John Felix Arnold III is an artist hailing from Durham, North Carolina. A graduate of Pratt Institute class of 2002, he has lived in New York City and the SF Bay Area for the last 18 years. He works in a range of media but most commonly in painting, drawing, sculpture, wood assemblage, installation, and sound elements.
His work deals with ontology, the human experience, social and environmental issues, explorations of the emotional and the unseen aspects of life, struggle, and serenity. He utilizes a range of media to deconstruct the idea of the traditional visual narrative and presents it in immersive new experiences that create a language both shared and singular.
Toyin Ojih Odutola creates drawings utilizing diverse mediums to emphasize the striated terrain of an image and its formulaic representations. Odutola focuses on the sociopolitical construct of skin color through her multimedia drawings. Her work explores her personal journey of having been born in Nigeria then moving and assimilating into American culture in conservative Alabama.
Nick Sheehy (previously featured here) is an Australian-born artist and illustrator living in London. After studying bronze sculpture in the wilds of Tasmania, Nick gave up on art only to re-discover his love of drawing whilst living in London, sparked by an interest in the city’s low brow art, illustration, street art, and graffiti.
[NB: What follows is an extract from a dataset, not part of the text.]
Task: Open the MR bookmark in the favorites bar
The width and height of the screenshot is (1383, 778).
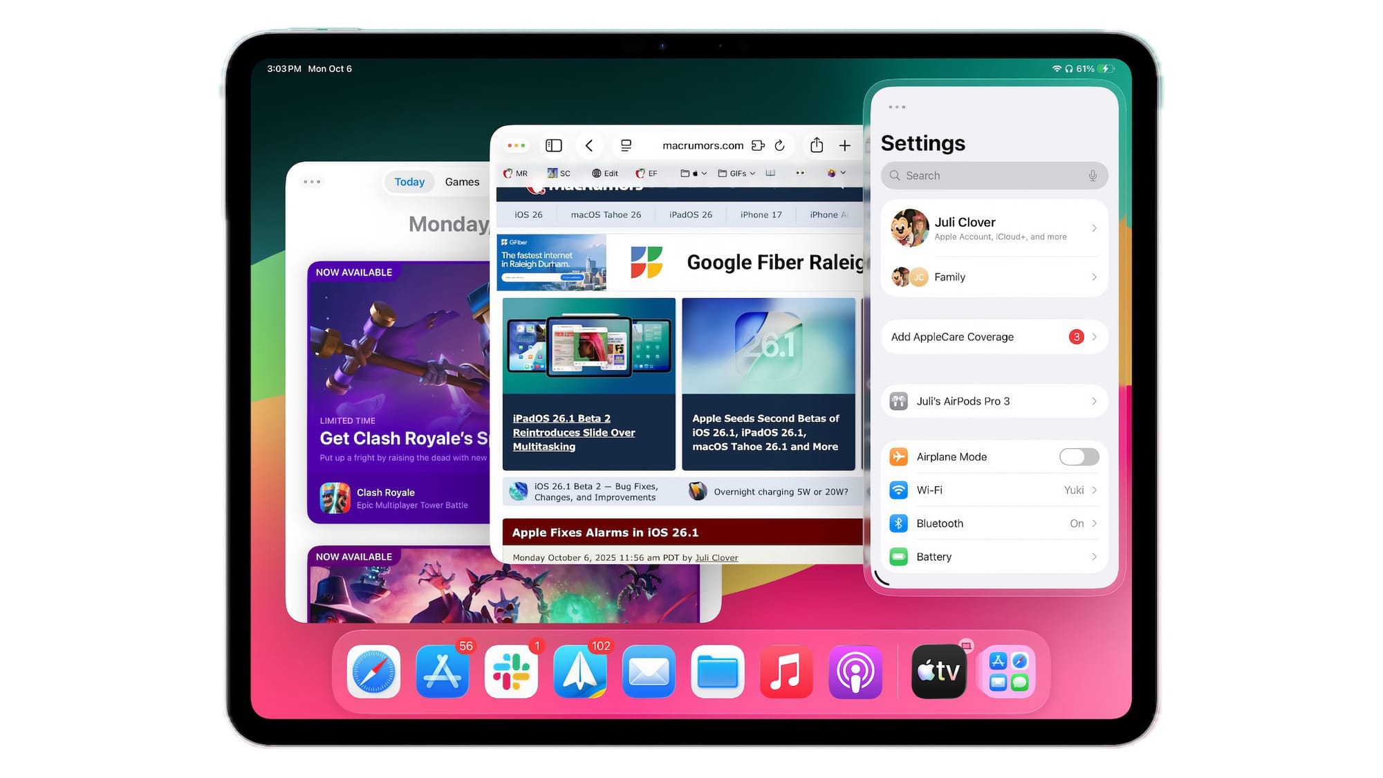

In his work, Nick explores the dreamlike, sometimes semi-autobiographical scenes and oddball characters that echo from his childhood imagination. Employing a laborious technique, building up layers of texture and thin color, his work infuses precision and attention to detail with random abstraction and clumsiness. He enjoys drawing various weird things for himself, exhibitions, publications, and occasionally the odd client.
Bene Rohlmann was born in 1985 in Münster, Germany and is currently living and working in Berlin. In 2007 he started his formal training in Design, with a major in Illustration at FH Münster and graduated with his diploma in 2012. His artwork combines various traditional techniques such as collage and drawing, and incorporate a random assortment of themes which interest him, such as Mexican death cults, traditional art from native tribes, lots of nature related themes like moths and plants, classic Disney movies and old advertisements.
New York based Jon Burgerman is a UK born artist instigating improvisation and play through drawing and spectacle. He is a purveyor of doodles and is often credited and referenced as the leading figure in the popular ‘Doodle’ art style.
His work is placed between fine art, urban art and pop-culture, using humor to reference and question his contemporary milieu. His is a pervasive and instantly recognizable aesthetic that exists across a multitude of forms including canvases, large scale murals (indoor and outside), sculpture, toys, apparel, design, print and people (as tattoos and temporary drawings).
Toni Hamel lives and works in Oshawa, a suburb of Toronto, Canada. She describes her work as “an illustrated commentary on human frailties“. Rooted in story-telling, her art practice draws from personal experiences and outward observations to create thematic bodies of work that reflect on and interpret the psychological unease characteristic of our age. Virtues and vices, the holy and the profane, the good and the bad all share equal weight in her work and supply an infinite source of material for her investigations.
Such conceptual framework leads Hamel to work across disciplines: drawings, paintings, sculptures and installations are rendered in both traditional and non-traditional materials and are selected based on their ability to support the particular message she needs to convey. Pointing to historical and psychological references while tackling issues of universal interest, Hamel’s narratives question our behavior to eventually alert us about the repercussions of our current thinking models.
Jess Johnson (previously featured here) was born in Tauranga, New Zealand in 1979. In 2016 she relocated permanently to New York after twelve years of living and working in Melbourne, Australia. Her drawing and installation practice is influenced by the speculative intersections between language, science fiction, culture and technology. In her drawings she depicts complex worlds that combine densely layered patterns, objects and figures within architectural settings.
Johnson’s drawings are often displayed within constructed environments that act as physical portals into her speculative worlds. Her recent video collaborations withSimon Ward have involved translating her drawings into animated Virtual Reality, thus enabling her audience to have the simulated experience of entering the hypnotic realms depicted in her drawings.
Eric Nyquist is an American artist working in Los Angeles. After graduating from Art Center College of Design in Pasadena, he began a career as a working artist and illustrator. His body of work includes meticulous drawings, paintings, and collages that merge the organic and the industrial.
Nyquist chooses the line as his tool in creating dense narratives so detailed they straddle the representative and the abstract. His work disrupts stereotypes and forces the viewer to go beyond simply “looking” at things. Each drawing asks us to see analytically and not just physically.
In a technological age of rapid image making, Nyquist uses classical methods to create contemporary results. From etching to lithography, he upholds the craft of print-making while expanding the possibilities of the medium. The printing process informs his drawings—as he arranges layers and screens of color and texture into each piece.